Réflexions sur les concepts en droit de l'environnement

par Adeline Meynier

Thèse de doctorat en Droit mention droit public

Sous la direction de Philippe Billet et de Jean Untermaier.

Soutenue le 11-12-2017

à Lyon , dans le cadre de École doctorale de droit (Lyon) , en partenariat avec Université Jean Moulin (Lyon) (établissement opérateur de soutenance) .

Le président du jury était Sylvie Caudal.

Le jury était composé de Philippe Billet, Jean Untermaier, Sylvie Caudal, Gilles Martin, Agathe Van Lang, Marie-Pierre Camproux-Duffrène.
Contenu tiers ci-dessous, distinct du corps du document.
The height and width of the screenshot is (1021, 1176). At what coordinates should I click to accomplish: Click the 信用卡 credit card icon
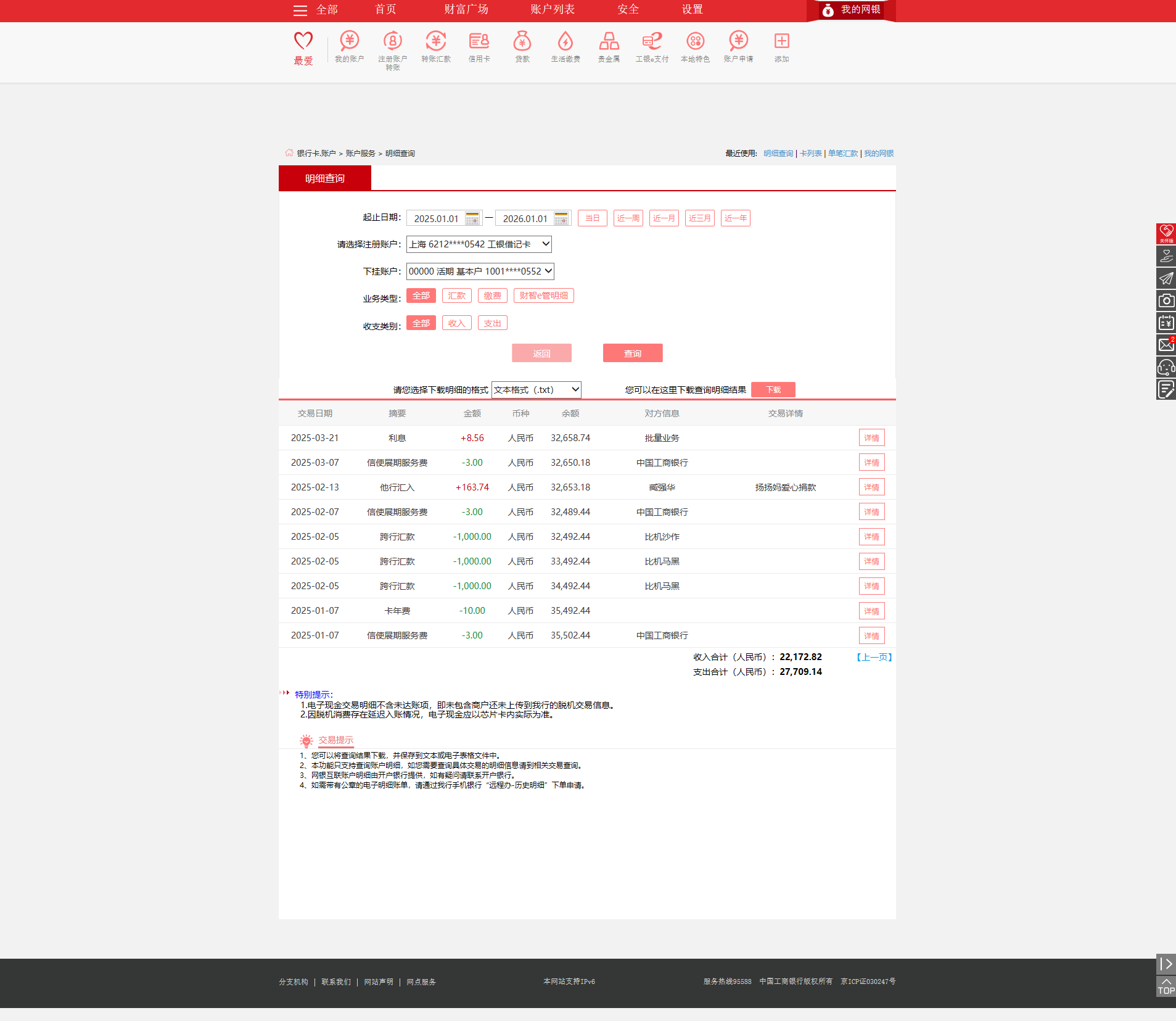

Les rapporteurs étaient Gilles Martin, Agathe Van Lang.


  • Résumé

    Le droit moderne de l’environnement apparaît, en France, dans les années 1960. Il émerge de manière empirique en réaction à de grandes catastrophes écologiques et intervient dans les domaines les plus divers pour mettre en place des garde-fous juridiques propres à limiter la dégradation de l’environnement. Le droit est alors fragmenté, technique et constitue la plupart du temps un simple placage des mécanismes et des concepts juridiques classiques sur un nouvel objet : l’environnement. Le manque de cohérence et de construction du droit est progressivement pallié par l’affirmation de principes, l’édiction d’un Code et la consécration de la Charte constitutionnelle de l’environnement. En outre, au gré des réformes, le droit se construit autour de nouveaux concepts. Les concepts écologiques, qualifiés auparavant d’insuffisants pour appréhender l’environnement sont complétés avec la prise en compte, par exemple, des concepts d’écosystème, de processus écologiques ou de solidarité écologique. Une dimension conceptuelle du droit de l’environnement émerge en droit positif avec les notions phares de patrimoine commun de l’humanité, de développement durable, de précaution, d’irréversibilité, susceptible d’en rassembler les morceaux épars et d’affirmer la maturité du droit de l’environnement. La conceptualisation récente du droit de l’environnement participe d’une construction plus aboutie et d’une simplification et généralisation de la matière.

  • Titre traduit

    Toughts on concepts in environmental law


  • Résumé

    Modern environmental law appeared in France in the 1960s. It emerged empirically in response to major ecological disasters and intervened in the most diverse fields to set up legal safeguards to limit the environmental degradation. The law was then fragmented, technical and usually constituted a mere plating of conventional legal mechanisms and concepts on a new object: the environment. The lack of coherence and the construction of the law was gradually mitigated by the assertion of principles, the enactment of a Code and the consecration of the Constitutional Charter of the Environment. In addition, as the reforms proceed, law is being built around new concepts. Ecological concepts, previously qualified as insufficient to understand the environment, are supplemented by taking into account, for instance, ecosystem concepts, ecological processes or ecological solidarity. A conceptual dimension of environmental law emerges in positive law with the flagship notions of the common heritage of humanity, sustainable development, precaution, irreversibility, capable of gathering scattered pieces and asserting the maturity of environmental law. The recent conceptualization of environmental law is part of a more complete construction and a simplification and generalization of the subject matter.